Problem statement ▸ Taking the line that contains "[Advertisement] (1287, 94)" as the first, copy exactly every line through the last line of the records, and nothing else.

Record extracts ▸
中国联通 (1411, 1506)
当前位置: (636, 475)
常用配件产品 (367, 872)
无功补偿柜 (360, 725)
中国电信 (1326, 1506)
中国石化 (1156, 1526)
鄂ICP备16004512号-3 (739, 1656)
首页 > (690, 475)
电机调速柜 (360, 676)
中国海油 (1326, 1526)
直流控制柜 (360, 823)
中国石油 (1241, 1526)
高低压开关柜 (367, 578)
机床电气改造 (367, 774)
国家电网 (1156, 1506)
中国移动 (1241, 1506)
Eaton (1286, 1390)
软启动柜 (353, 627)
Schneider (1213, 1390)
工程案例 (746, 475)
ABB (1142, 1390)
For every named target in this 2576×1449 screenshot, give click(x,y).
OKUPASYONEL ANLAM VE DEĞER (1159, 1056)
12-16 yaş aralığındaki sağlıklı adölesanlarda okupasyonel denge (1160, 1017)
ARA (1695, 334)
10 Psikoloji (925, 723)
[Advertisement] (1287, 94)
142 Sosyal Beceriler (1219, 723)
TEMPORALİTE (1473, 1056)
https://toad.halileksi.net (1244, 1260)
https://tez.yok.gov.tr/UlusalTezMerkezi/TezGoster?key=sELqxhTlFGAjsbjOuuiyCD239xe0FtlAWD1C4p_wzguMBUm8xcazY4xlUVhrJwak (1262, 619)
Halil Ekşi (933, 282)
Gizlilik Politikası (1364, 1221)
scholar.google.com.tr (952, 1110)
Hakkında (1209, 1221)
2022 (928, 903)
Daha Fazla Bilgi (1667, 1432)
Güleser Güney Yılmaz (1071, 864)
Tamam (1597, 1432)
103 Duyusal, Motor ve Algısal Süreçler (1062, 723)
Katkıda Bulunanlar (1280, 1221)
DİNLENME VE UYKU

Response for this exercise ▸
[Advertisement] (1287, 94)
142 Sosyal Beceriler (1219, 723)
TEMPORALİTE (1473, 1056)
https://toad.halileksi.net (1244, 1260)
https://tez.yok.gov.tr/UlusalTezMerkezi/TezGoster?key=sELqxhTlFGAjsbjOuuiyCD239xe0FtlAWD1C4p_wzguMBUm8xcazY4xlUVhrJwak (1262, 619)
Halil Ekşi (933, 282)
Gizlilik Politikası (1364, 1221)
scholar.google.com.tr (952, 1110)
Hakkında (1209, 1221)
2022 (928, 903)
Daha Fazla Bilgi (1667, 1432)
Güleser Güney Yılmaz (1071, 864)
Tamam (1597, 1432)
103 Duyusal, Motor ve Algısal Süreçler (1062, 723)
Katkıda Bulunanlar (1280, 1221)
DİNLENME VE UYKU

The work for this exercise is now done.